Re: [PATCH v3 bpf-next 1/2] libbpf: auto-bump RLIMIT_MEMLOCK if kernel needs it for BPF

Daniel Borkmann <daniel@xxxxxxxxxxxxx> · Tue, 14 Dec 2021 16:09:02 +0100

On 12/14/21 1:48 AM, Andrii Nakryiko wrote:
The need to increase RLIMIT_MEMLOCK to do anything useful with BPF is
one of the first extremely frustrating gotchas that all new BPF users go
through and in some cases have to learn it a very hard way.
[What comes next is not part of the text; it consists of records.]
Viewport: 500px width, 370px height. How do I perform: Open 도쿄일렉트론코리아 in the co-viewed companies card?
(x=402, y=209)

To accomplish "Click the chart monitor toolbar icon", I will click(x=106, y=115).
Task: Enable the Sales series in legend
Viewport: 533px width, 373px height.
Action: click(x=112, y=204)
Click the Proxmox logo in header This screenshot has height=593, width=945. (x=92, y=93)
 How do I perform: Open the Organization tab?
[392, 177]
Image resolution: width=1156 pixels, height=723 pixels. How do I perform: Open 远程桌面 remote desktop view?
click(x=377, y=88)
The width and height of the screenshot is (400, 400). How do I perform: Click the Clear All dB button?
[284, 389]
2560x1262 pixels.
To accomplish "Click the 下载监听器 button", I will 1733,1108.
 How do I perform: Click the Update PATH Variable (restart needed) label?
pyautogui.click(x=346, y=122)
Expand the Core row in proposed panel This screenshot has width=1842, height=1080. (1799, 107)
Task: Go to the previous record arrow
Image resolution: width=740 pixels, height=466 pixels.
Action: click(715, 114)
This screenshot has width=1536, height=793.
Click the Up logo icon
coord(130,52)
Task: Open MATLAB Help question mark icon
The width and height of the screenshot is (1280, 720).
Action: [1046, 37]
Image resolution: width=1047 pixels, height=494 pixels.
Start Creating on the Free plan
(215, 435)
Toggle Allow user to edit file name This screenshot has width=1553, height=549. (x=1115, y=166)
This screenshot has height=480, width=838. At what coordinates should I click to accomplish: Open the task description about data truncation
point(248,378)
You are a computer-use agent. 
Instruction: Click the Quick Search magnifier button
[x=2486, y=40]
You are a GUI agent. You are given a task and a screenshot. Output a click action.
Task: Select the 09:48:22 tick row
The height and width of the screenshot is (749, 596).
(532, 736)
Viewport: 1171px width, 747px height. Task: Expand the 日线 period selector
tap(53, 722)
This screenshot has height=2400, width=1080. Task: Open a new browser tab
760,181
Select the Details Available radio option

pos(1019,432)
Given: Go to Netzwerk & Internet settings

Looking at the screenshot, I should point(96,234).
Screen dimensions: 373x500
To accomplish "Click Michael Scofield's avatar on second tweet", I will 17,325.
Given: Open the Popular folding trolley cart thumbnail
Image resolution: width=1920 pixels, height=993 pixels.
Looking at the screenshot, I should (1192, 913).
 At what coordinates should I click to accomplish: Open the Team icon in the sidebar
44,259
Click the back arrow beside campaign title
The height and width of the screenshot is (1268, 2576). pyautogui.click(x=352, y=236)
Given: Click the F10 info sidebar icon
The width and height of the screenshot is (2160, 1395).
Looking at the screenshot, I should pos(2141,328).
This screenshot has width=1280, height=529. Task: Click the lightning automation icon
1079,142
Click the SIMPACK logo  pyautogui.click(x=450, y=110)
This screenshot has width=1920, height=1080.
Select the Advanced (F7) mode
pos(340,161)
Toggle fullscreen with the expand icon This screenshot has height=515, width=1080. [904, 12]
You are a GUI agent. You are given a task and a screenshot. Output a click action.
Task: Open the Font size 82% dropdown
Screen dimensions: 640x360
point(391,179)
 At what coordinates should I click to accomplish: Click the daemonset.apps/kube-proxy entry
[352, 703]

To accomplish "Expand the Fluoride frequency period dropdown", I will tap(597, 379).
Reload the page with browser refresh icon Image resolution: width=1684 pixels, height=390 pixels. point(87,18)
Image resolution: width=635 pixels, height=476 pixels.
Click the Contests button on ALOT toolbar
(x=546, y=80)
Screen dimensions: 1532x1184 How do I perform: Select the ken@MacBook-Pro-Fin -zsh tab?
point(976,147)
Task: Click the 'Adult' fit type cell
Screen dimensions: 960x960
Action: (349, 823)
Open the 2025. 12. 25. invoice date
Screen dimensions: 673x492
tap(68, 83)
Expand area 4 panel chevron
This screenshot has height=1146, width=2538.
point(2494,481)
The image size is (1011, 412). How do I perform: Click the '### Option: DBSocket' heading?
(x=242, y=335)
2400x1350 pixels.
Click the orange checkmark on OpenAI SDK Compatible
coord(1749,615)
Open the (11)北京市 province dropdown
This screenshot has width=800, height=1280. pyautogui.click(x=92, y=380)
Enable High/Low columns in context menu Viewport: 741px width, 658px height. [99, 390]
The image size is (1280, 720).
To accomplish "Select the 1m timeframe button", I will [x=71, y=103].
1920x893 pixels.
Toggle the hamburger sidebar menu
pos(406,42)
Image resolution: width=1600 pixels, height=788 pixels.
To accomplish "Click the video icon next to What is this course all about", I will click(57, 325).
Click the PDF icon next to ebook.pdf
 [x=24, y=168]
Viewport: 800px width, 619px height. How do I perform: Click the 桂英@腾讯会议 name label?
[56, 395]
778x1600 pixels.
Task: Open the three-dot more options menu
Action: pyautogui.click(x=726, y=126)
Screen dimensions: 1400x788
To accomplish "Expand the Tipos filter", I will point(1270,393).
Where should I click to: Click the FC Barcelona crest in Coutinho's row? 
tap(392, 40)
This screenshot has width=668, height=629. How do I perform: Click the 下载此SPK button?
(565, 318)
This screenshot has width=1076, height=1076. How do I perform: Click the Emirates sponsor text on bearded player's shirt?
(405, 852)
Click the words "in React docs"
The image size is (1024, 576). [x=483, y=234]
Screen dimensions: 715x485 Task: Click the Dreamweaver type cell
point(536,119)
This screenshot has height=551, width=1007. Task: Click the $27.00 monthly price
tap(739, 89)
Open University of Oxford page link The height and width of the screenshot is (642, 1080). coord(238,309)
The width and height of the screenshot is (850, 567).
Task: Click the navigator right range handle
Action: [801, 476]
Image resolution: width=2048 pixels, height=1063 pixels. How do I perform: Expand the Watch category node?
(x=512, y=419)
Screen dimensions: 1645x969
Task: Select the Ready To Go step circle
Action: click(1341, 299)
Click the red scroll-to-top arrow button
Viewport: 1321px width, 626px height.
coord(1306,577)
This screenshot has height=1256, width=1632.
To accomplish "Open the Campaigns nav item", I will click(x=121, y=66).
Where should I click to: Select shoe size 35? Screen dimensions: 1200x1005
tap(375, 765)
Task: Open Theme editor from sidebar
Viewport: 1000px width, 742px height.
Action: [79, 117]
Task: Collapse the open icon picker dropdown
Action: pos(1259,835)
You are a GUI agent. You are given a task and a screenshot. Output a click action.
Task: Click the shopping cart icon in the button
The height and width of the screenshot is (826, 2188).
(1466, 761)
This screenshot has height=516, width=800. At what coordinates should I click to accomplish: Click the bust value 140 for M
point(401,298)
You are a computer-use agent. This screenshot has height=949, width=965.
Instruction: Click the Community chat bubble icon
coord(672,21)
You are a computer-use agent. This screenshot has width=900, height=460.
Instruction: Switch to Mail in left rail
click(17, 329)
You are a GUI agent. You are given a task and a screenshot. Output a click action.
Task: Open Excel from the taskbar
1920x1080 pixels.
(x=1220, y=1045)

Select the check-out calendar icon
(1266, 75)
Luckily, starting with upstream Linux kernel version 5.11, BPF subsystem
dropped the dependency on memlock and uses memcg-based memory accounting
instead. Unfortunately, detecting memcg-based BPF memory accounting is
far from trivial (as can be evidenced by this patch), so in practice
most BPF applications still do unconditional RLIMIT_MEMLOCK increase.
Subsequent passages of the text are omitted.